(Beginning of Task material)

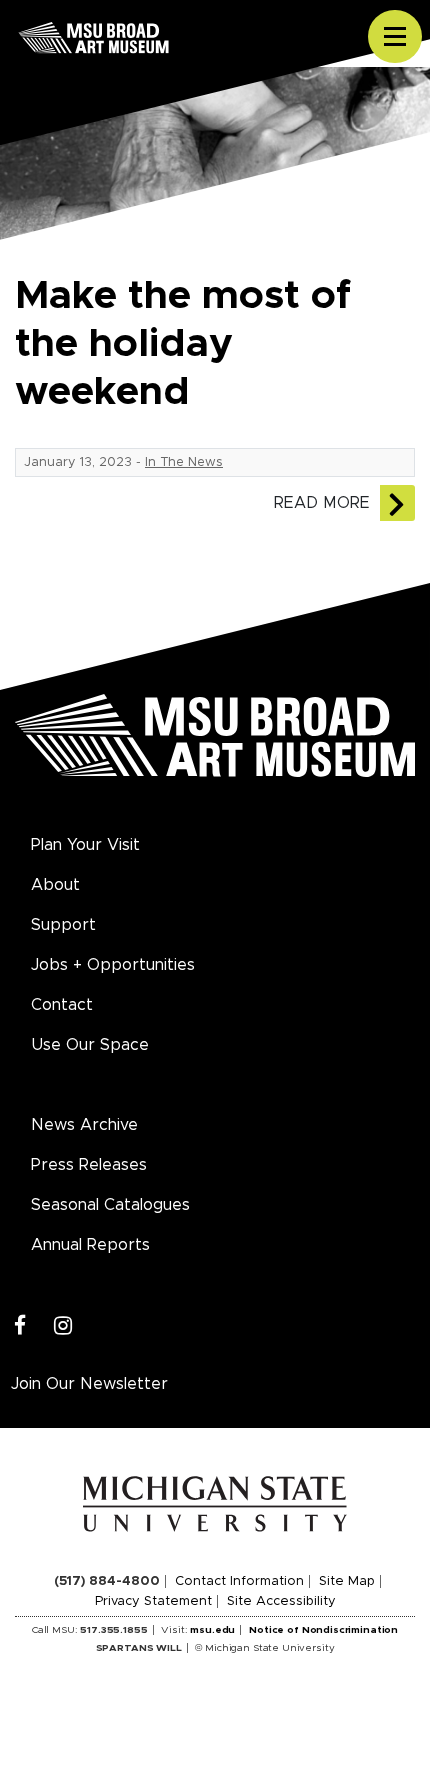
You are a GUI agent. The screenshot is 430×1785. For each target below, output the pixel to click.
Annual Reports (90, 1245)
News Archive (84, 1125)
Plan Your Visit (85, 845)
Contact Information (239, 1581)
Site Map (347, 1581)
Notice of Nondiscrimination (323, 1630)
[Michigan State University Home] (215, 1503)
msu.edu (212, 1630)
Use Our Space (90, 1045)
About (55, 885)
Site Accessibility (281, 1601)
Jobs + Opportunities (113, 965)
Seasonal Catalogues (110, 1205)
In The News (184, 462)
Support (63, 925)
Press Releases (89, 1165)
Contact (62, 1005)
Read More (322, 503)
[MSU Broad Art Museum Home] (215, 747)
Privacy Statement (153, 1601)
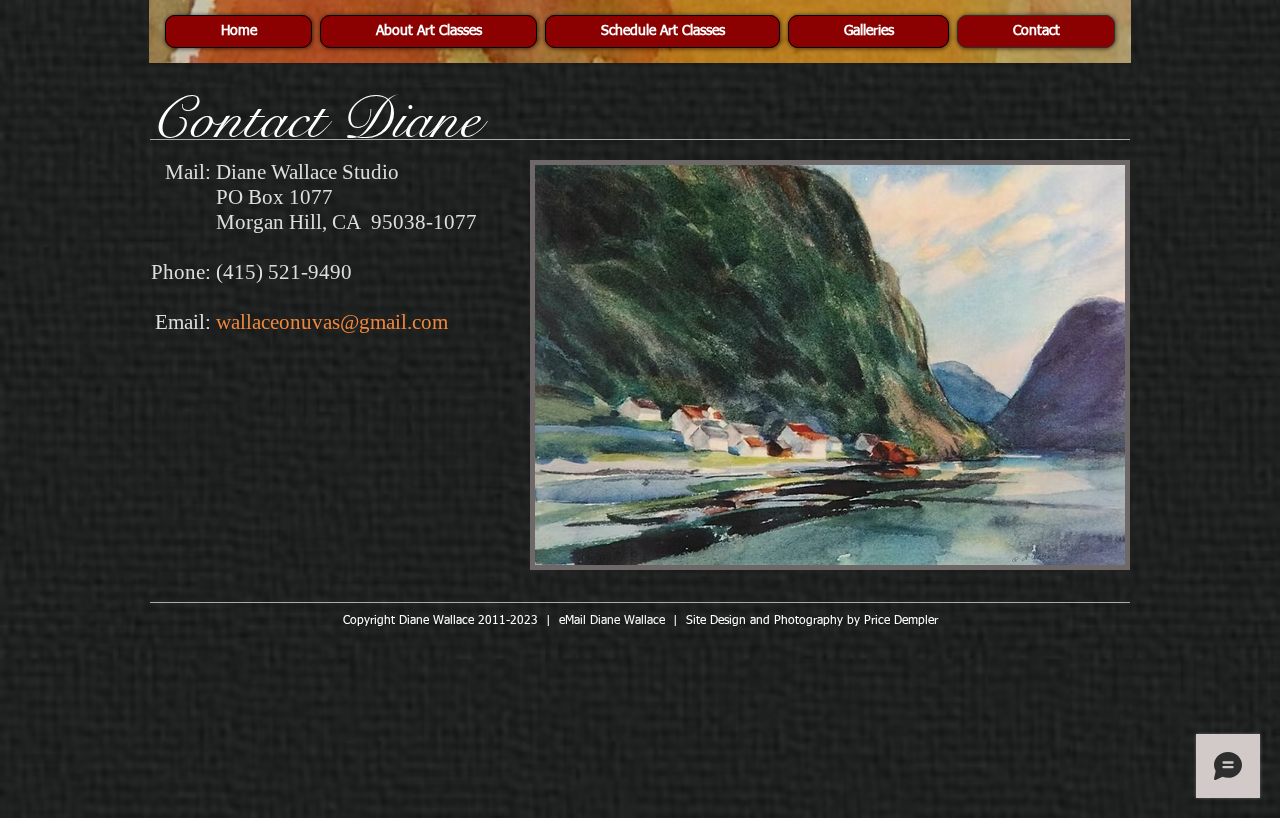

(End of Task material)

* **Problem description**
With the pictures excluded, transcribe word for word only the lines from the one containing "Read More (322, 503)" through the last line of the records.

* **Written solution**
Read More (322, 503)
[MSU Broad Art Museum Home] (215, 747)
Privacy Statement (153, 1601)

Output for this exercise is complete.